[A block of data]
** begin **
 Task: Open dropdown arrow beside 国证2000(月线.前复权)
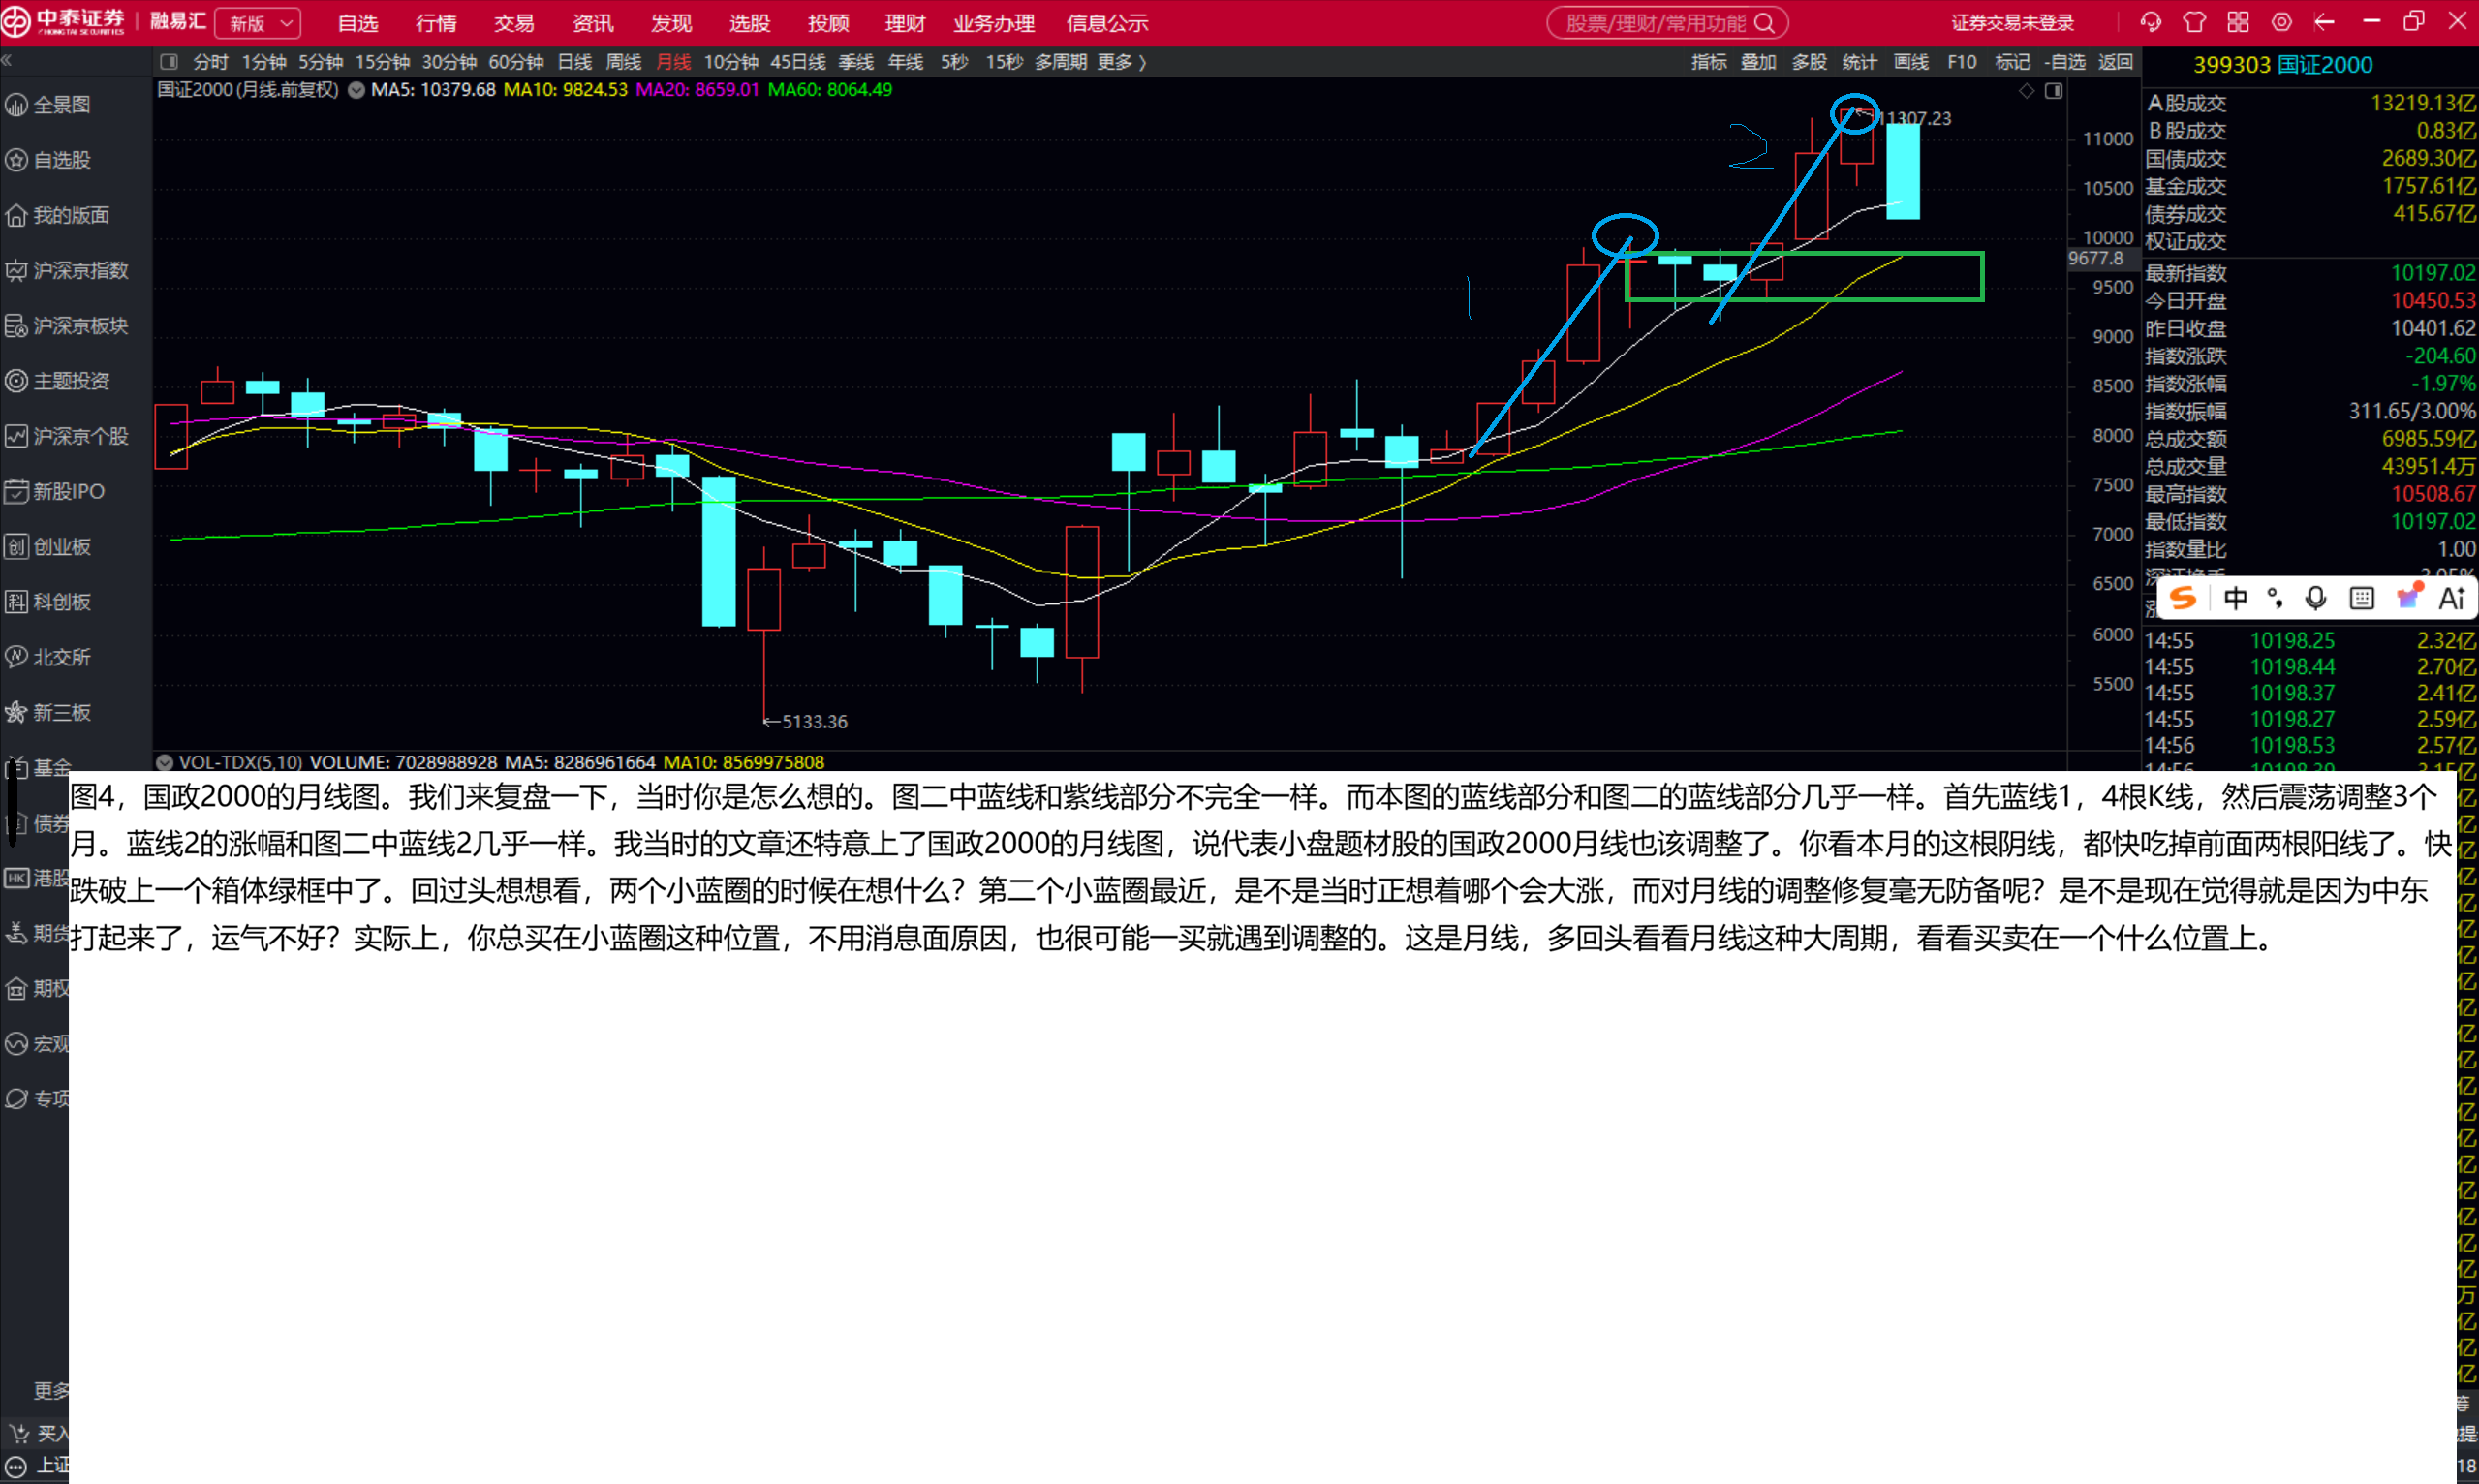tap(356, 90)
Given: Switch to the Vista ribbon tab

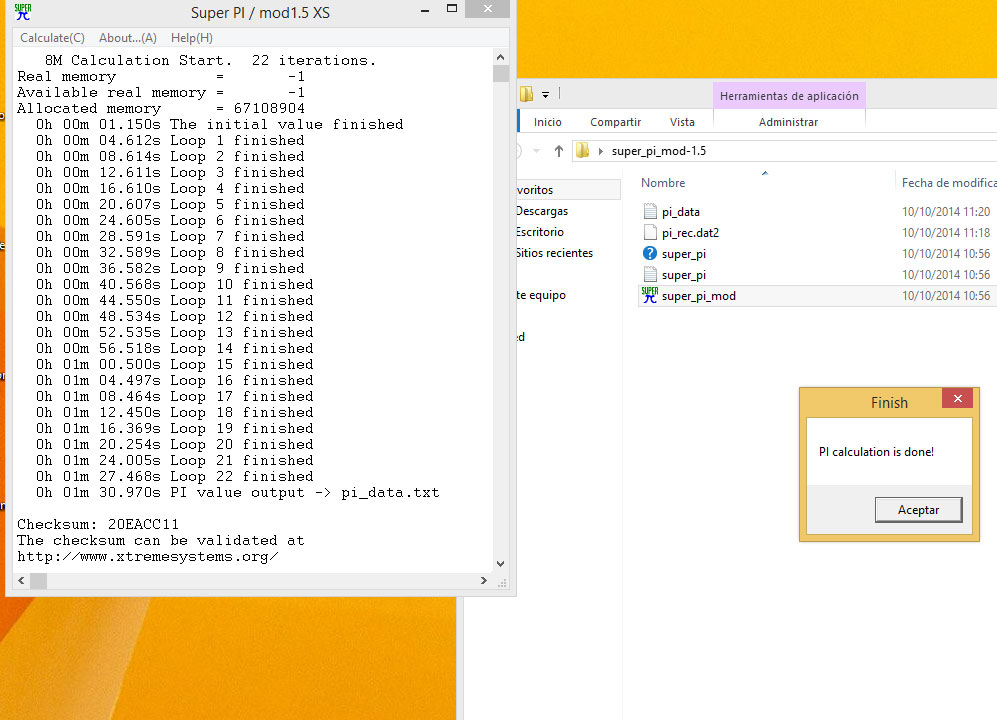Looking at the screenshot, I should [682, 122].
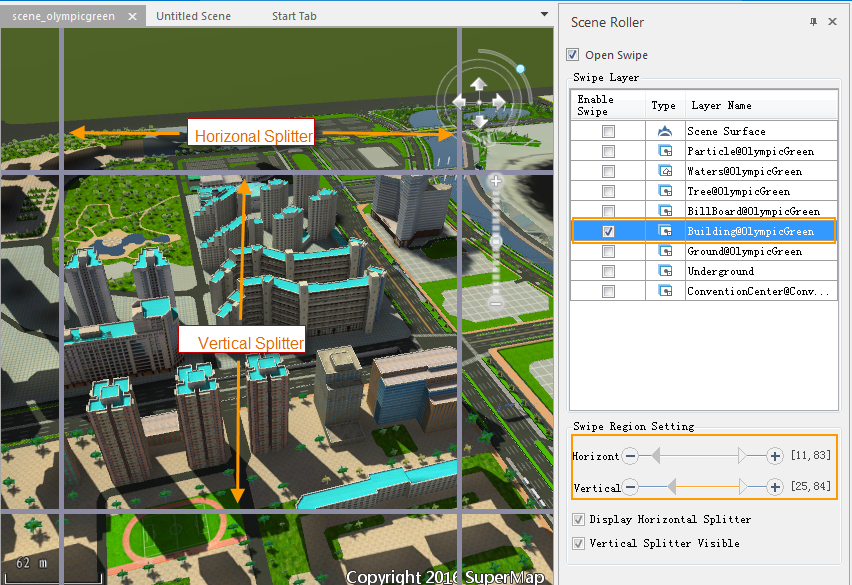Image resolution: width=852 pixels, height=585 pixels.
Task: Uncheck Vertical Splitter Visible option
Action: click(578, 543)
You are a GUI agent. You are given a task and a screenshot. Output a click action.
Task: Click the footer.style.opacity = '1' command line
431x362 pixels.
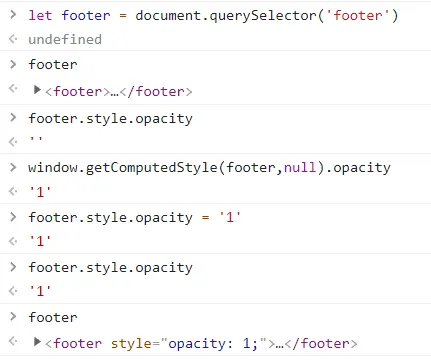(135, 218)
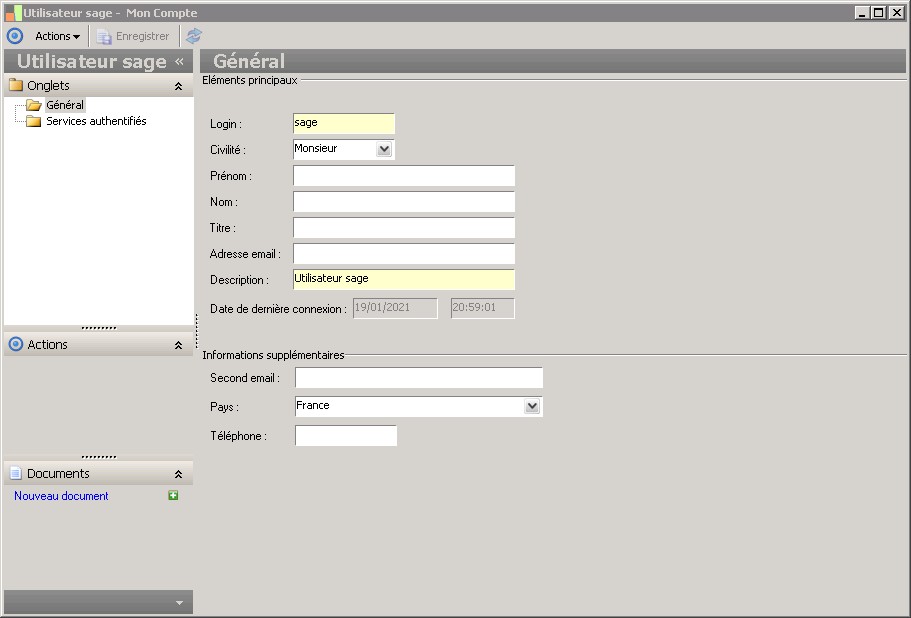Viewport: 911px width, 618px height.
Task: Click the refresh icon in the toolbar
Action: pos(194,36)
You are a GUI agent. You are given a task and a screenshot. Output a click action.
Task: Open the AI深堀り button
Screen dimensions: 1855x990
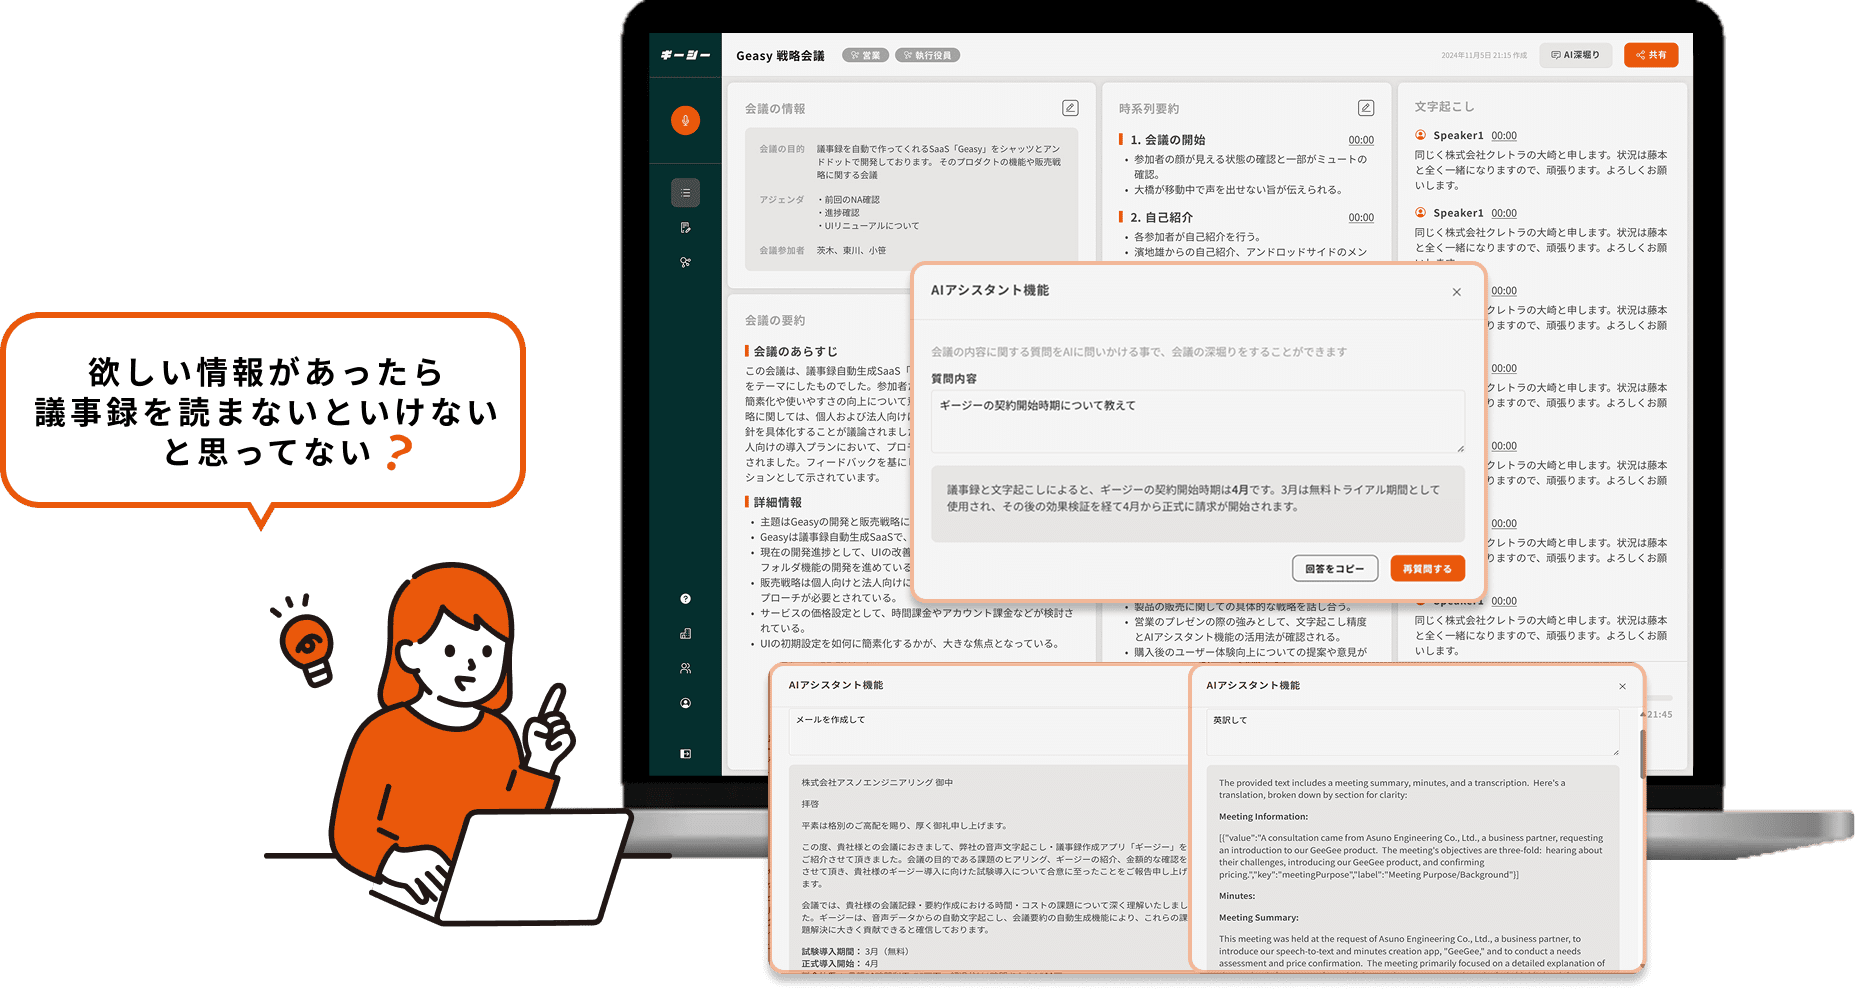click(x=1575, y=55)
** end **
--- STATED GOAL ---
Transcribe every one of the rows above word for word, leaving out the pictures.

--- WRITTEN RESPONSE ---
 Task: Open dropdown arrow beside 国证2000(月线.前复权)
tap(356, 90)
Given: Switch to the Vista ribbon tab

Looking at the screenshot, I should [682, 122].
Image resolution: width=852 pixels, height=585 pixels.
Task: Uncheck Vertical Splitter Visible option
Action: click(578, 543)
You are a GUI agent. You are given a task and a screenshot. Output a click action.
Task: Click the footer.style.opacity = '1' command line
431x362 pixels.
(135, 218)
Viewport: 911px width, 618px height.
Task: Click the refresh icon in the toolbar
Action: pos(194,36)
You are a GUI agent. You are given a task and a screenshot. Output a click action.
Task: Open the AI深堀り button
Screen dimensions: 1855x990
click(x=1575, y=55)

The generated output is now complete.